------ Given records

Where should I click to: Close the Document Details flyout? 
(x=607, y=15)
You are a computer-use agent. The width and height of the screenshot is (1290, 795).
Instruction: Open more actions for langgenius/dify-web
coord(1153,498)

------------
------ Given records

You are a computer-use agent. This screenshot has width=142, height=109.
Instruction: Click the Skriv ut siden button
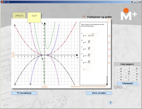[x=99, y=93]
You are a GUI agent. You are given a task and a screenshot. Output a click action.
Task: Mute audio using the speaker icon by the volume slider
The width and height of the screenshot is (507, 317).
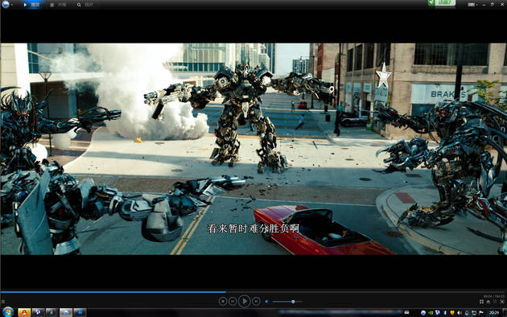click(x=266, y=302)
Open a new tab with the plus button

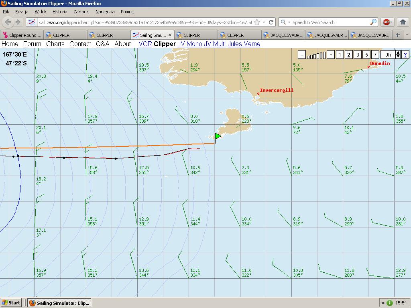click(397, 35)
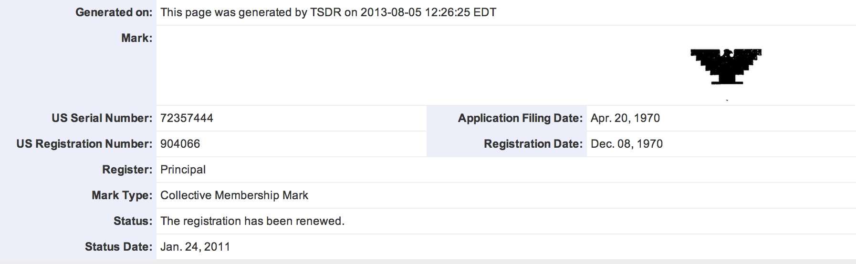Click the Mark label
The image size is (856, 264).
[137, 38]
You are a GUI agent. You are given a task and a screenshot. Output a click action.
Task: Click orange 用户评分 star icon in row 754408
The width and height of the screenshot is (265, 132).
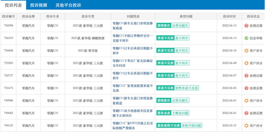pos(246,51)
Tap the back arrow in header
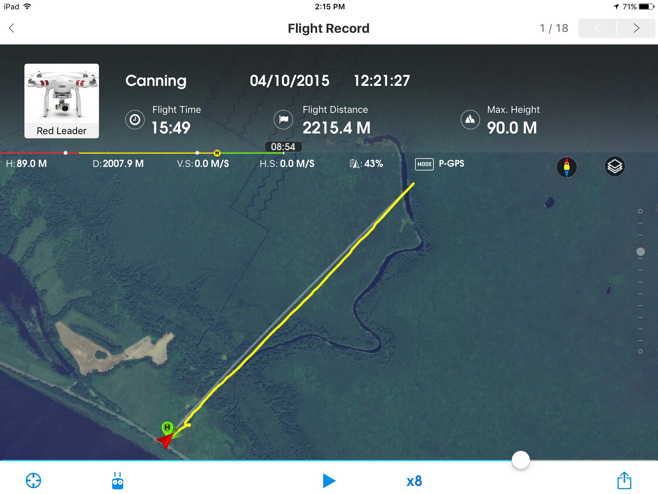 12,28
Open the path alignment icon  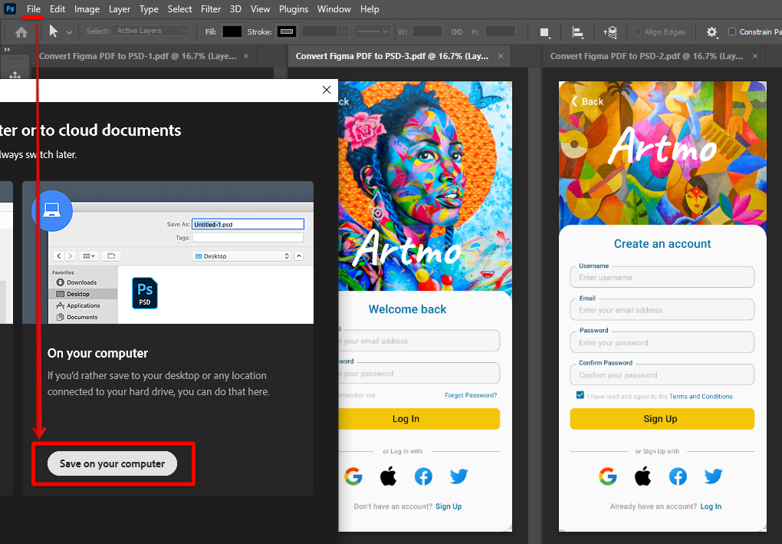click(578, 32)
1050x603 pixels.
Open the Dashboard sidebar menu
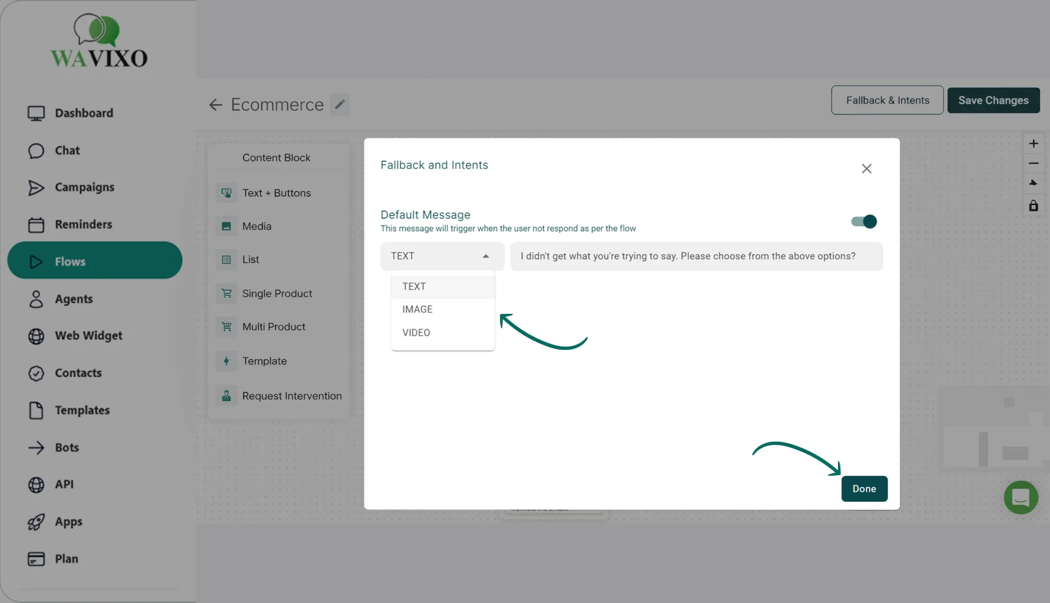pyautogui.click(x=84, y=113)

------------

Task prompt: Check each line of the data above for the string "agent", and copy the ones that have it.

Answer for the task:
You are a computer-use agent. The width and height of the screenshot is (1290, 795).
You are a computer-use agent. This screenshot has width=142, height=109.
You are a GUI agent. You are given a task and a screenshot. Output a click action.
You are a GUI agent. You are given a task and a screenshot. Output a click action.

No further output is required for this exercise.